Their original statement was "we’ve spent hundreds of thousands of dollars on storing and hosting the data" that was scraped from the Pebble app store. So, explicitly not on the other services. I have to agree with other commenters that $200,000+ seems like an extravagant bill for hosting this data for 8 years with a web frontend and maybe 20,000 users.
I think this is a bit of a disingenuous reading of the article when the surrounding text states:
> Since then, we built a replacement app store API that was compatible with the old app store front end. We built a storage backend for it, and then we spent enormous effort to import the data that we salvaged. We’ve built a totally new dev portal, where y’all submitted brand new apps that never existed while Pebble was around. [...] And the App Store that we’ve built together is much more than it was when Pebble stopped existing. We’ve patched hundreds of apps with Timeline and weather endpoint updates. We’ve curated removal requests from people who wanted to unpublish their apps. And it has new versions of old apps, and brand new apps from the two hackathons we’ve run!

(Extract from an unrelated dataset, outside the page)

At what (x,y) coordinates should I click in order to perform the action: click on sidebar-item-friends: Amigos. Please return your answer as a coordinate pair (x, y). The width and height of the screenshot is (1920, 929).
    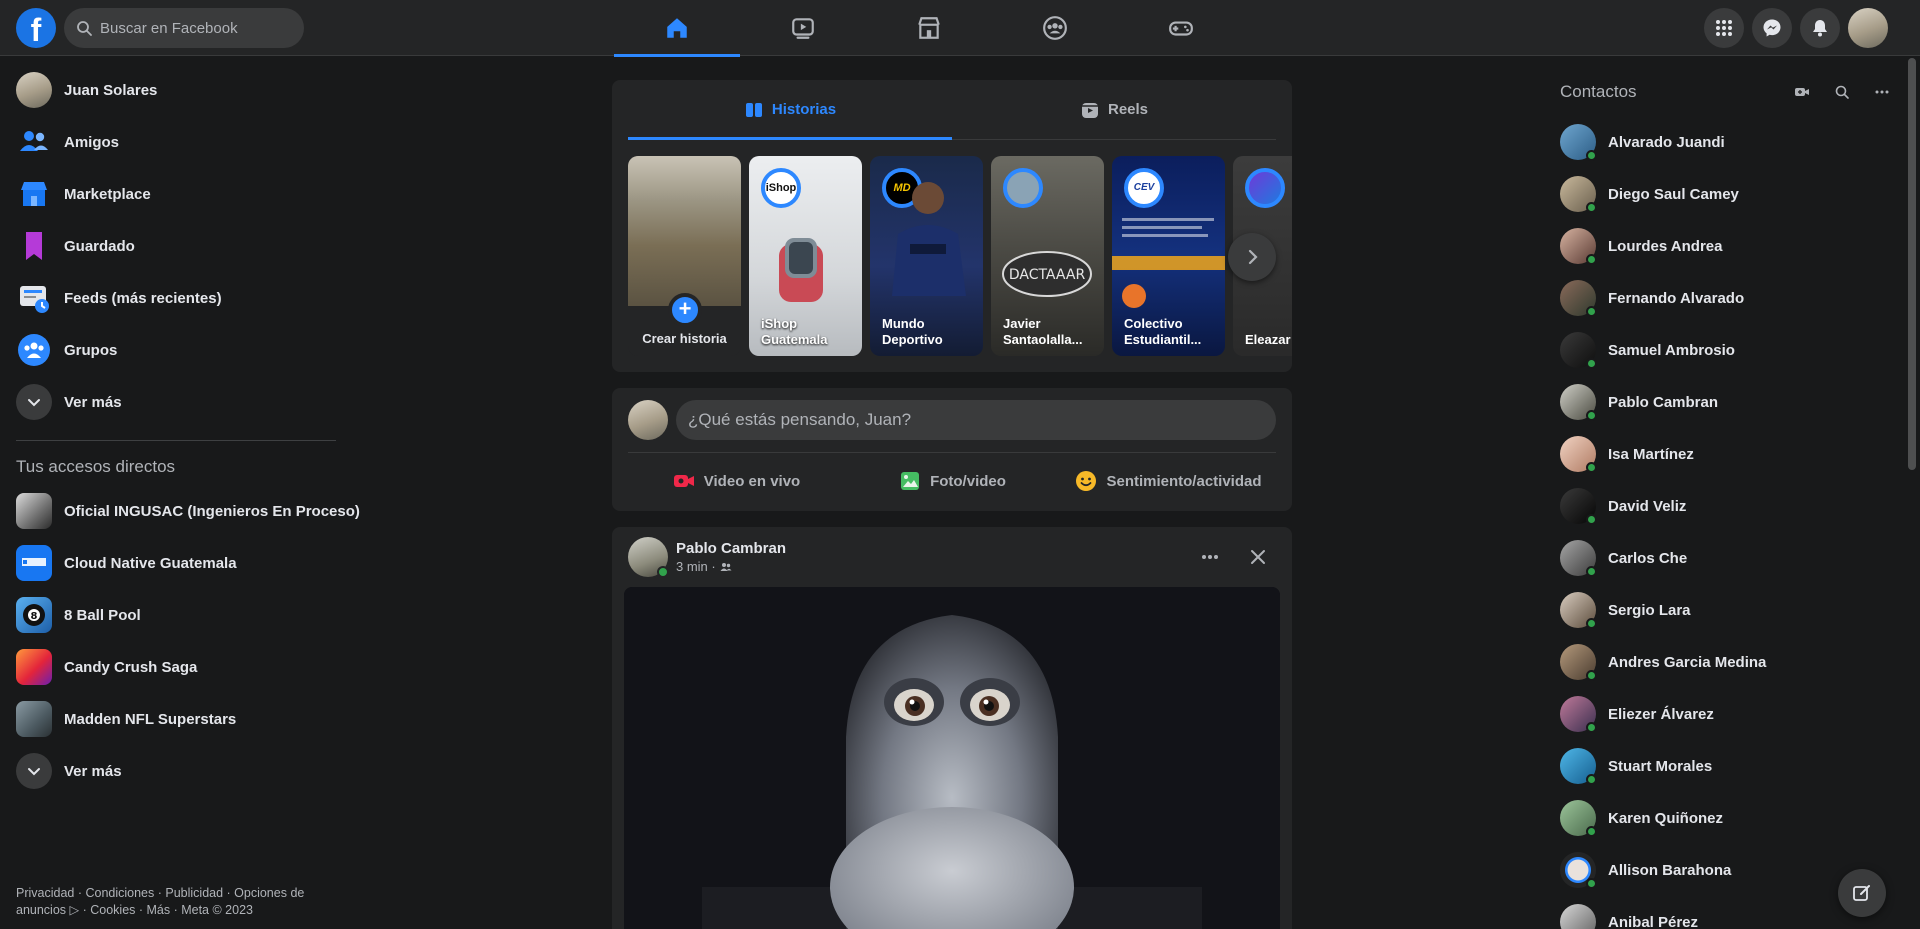
    Looking at the image, I should click on (180, 142).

None of that is included in their statement that "we’ve spent hundreds of thousands of dollars on storing and hosting the data". If they meant that they spent hundreds of thousands of dollars on building a dev portal, patching apps, and the other stuff you mention, they should have said that instead of "storing and hosting the data".
You are choosing a very literal interpretation, which is fine, if you think it is useful. To me, it looks disingenuous and irrelevant. The hosting and storage of that data would have been pointless without this additional development. And arguably, the app store development _is_ part of hosting it.